It's always a treat to spot bottlenose dolphins on the Chesapeake Bay. But University of Maryland's Center for Environmental Science (UMCES) scientists believe there may be more dolphins in the Bay than many of us realize. And they are calling on citizen scientists to help them document sightings of the mammals.

Dr. Helen Bailey is trying to learn when, where and why do dolphins visit the Bay. 

"Dolphins are beautiful, enigmatic animals and one of the largest inhabitants of the Chesapeake Bay. But we know very little about them," explains Bailey.

Bailey and her team are using underwater microphones to record dolphins communicating with each other. They hope to learn where bottlenose dolphins, some of the largest inhabitants of the Bay, find food and how they navigate. 
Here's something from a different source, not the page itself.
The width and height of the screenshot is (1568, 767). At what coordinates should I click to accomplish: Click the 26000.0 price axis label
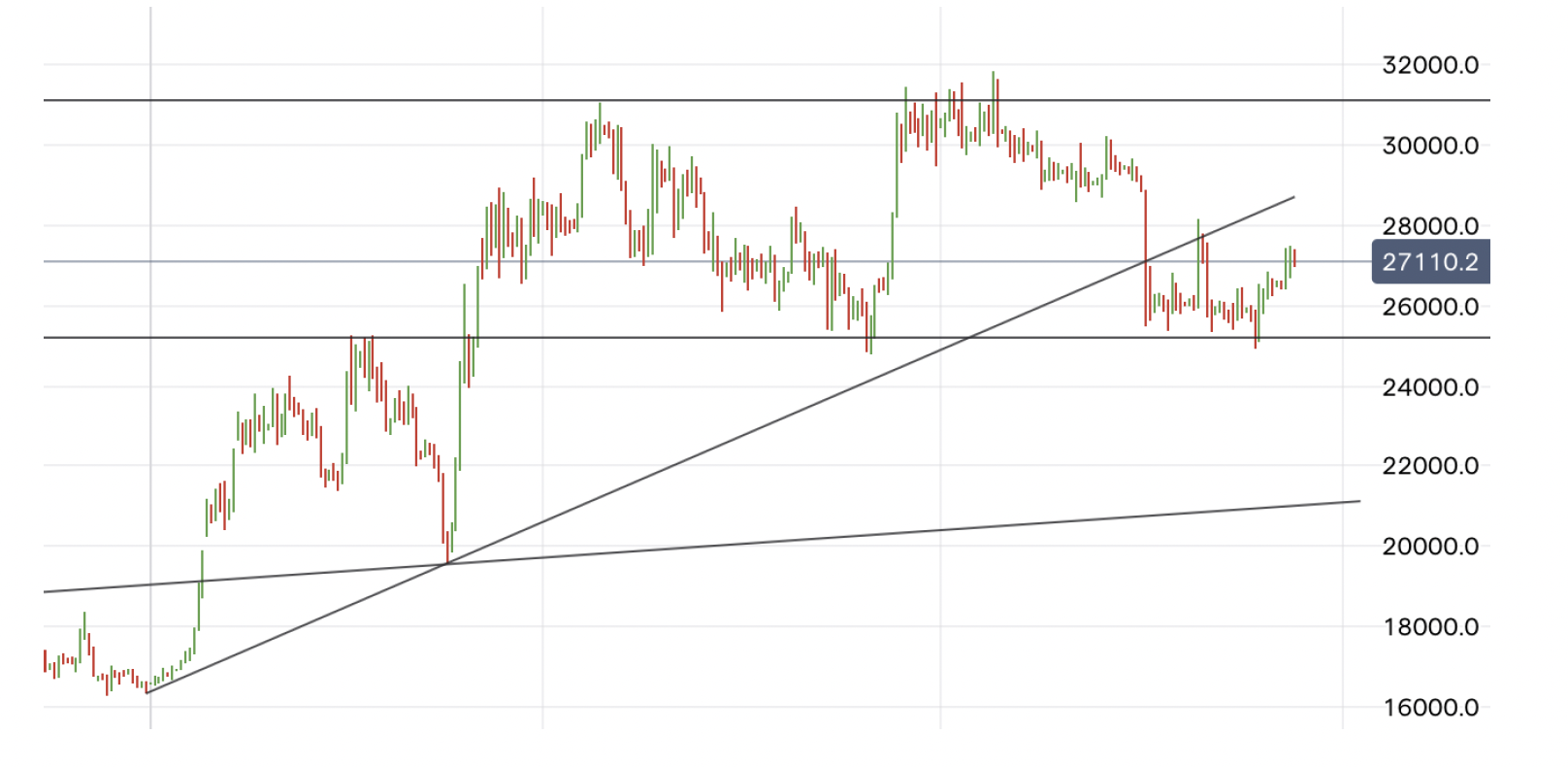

Sometime in late June, UMCES will launch a mobile app, so that if you spot dolphins in the Bay, you can simply point to the place where you saw it and record how many animals were there. It will also allow you to see the locations of past dolphin sightings on a map, and provide information about these beautiful and playful creatures.

There may be more than 1,000 dolphins coming into the Bay, which is more than even scientists expected.

Dr. Bailey says tracking these dolphins will give her a better understanding of how they use the Bay, and how to protect them in our waters.